Dicho lo anterior, el problema está en que, una vez se analizan las cosas en detalle –donde se halla al diablo, según el refrán– los derechos humanos no son una idea tan secular como se cree o supone. Hay algo de mito en ella, como en toda buena religión.

Pero que no piense el lector o lectora que los mitos son necesariamente malos. Como se sabe desde hace buen tiempo, gracias a la psicología y la antropología cultural, los mitos pueden ayudarnos a superar dramas y traumas, no solo infantiles, sino también adultos.

Nuestros mitos hoy no son aquellos que narran los Vedas, el Chuang-Tsu, los sutras, el Popol-Vuh, la Tanaj o los evangelios. Actualmente, nuestras preferencias son menos coloridas y fantásticas, siendo –de hecho– literariamente inferiores. Incluso han devenido opacas y aburridas. Reemplazamos a los dioses antiguos por abstracciones modernas.

Nuestras divinidades contemporáneas son la “democracia”, “justicia”, “libertad”, “igualdad”, entre otras, las cuales constituyen nuestro panteón moderno y secular de principios abstractos. Este se resume y articula en ese decálogo laico denominado Declaración Universal de los Derechos Humanos, cuyo principal artículo de fe es “la dignidad humana”. Y si alguien duda de que las Naciones Unidas asumió la dignidad humana como un artículo de fe –secular, claro– que vaya al propio texto y verifique.

Con tal decálogo, nuestros antiguos sacerdotes y teólogos son ahora sustituidos por abogados y juristas.

Y si ya conocemos quiénes son nuestros dioses y mediadores, entenderemos también quiénes nuestros demonios secularizados: la desigualdad, pobreza, discriminación, opresión, injusticia, corrupción, violencia de género, etc.
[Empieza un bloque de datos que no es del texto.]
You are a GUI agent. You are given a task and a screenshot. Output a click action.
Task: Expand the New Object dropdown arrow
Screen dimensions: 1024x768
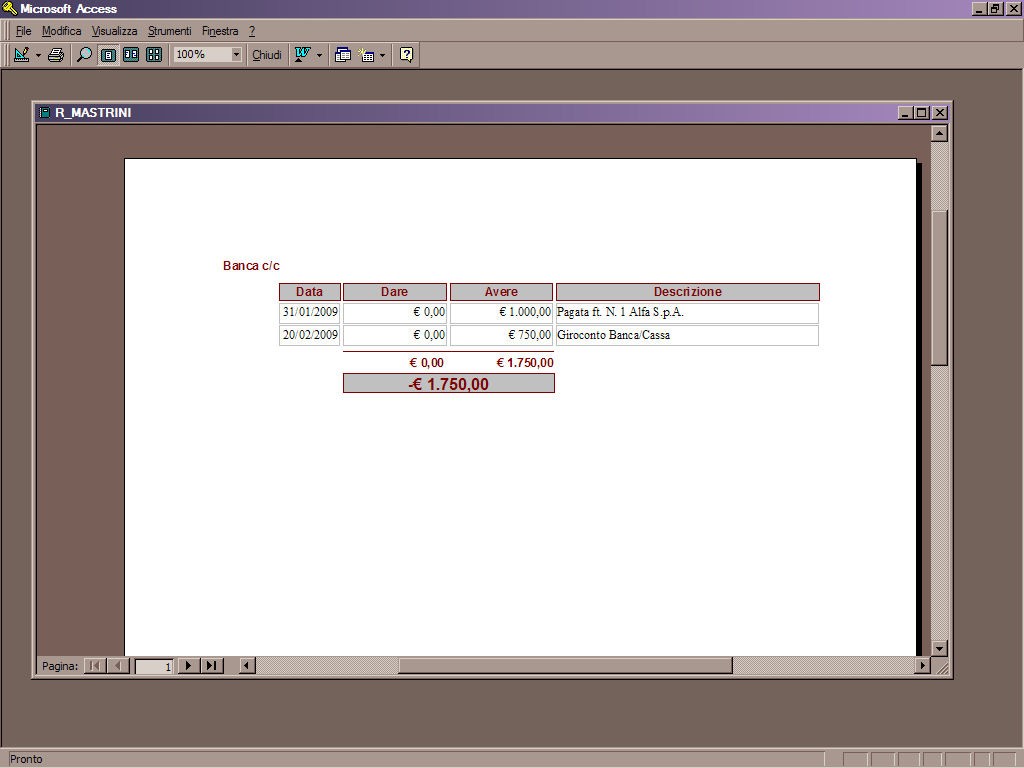(x=382, y=55)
Por supuesto, retornar al mundo mítico-religioso de la antigüedad no es solo imposible, sino que tampoco sería deseable. No podemos canjear nuestras actuales libertades, ciencias y tecnologías por fábulas, barbaries y precariedades de antaño. A todo esto, podríamos preguntarnos, si hay algo de mito en la idea de los derechos humanos, ¿qué tan esperanzador resulta este mito? Tengo mis dudas en lo que se refiere a lo que Walter Benjamin llamaba “las víctimas inocentes de la historia”. Irónica y tristemente, los derechos humanos se enunciaron luego de los más horrendos episodios de la Primera y Segunda Guerra Mundial, pero aquellos derechos no nos sirven para restituir o reparar la vida de todos los que la historia ha masacrado y desecrado a su paso.

Los derechos humanos, a diferencia de otras religiones, no proponen –ni siquiera pueden proponer– rescatar a la humanidad pasada de la nada en que la hemos sumido.

Sus proclamas ven hacia el presente y futuro; solo miran los trágicos cimientos sobre los cuales fueron erigidos para reclamar una justicia que siempre resultará insatisfactoria, pues todo lo humano es limitado e imperfecto.

Son una verdadera religión secular, al igual que el marxismo-leninismo, que solo promete redención y salvación a los que viven aquí y ahora, en dirección al mañana, pero olvidándose del Otro en el ayer, para el cual solo tiene homenajes y recordatorios, pero no verdadera vida.

Concebidos así los derechos humanos –según se suelen interpretar y nos es posible realizarlos–, tendremos la cuestionable reputación de ser la primera civilización en la historia que ignora y abandona toda esperanza en la restitución de la dignidad y la vida de los que ya no están con nosotros.

Si el mito secular de los derechos humanos descuida y reniega de su esencia espiritual, bien podemos dudar de que nos sirva para hacer realidad lo que -en el fondo- exige, promete y espera.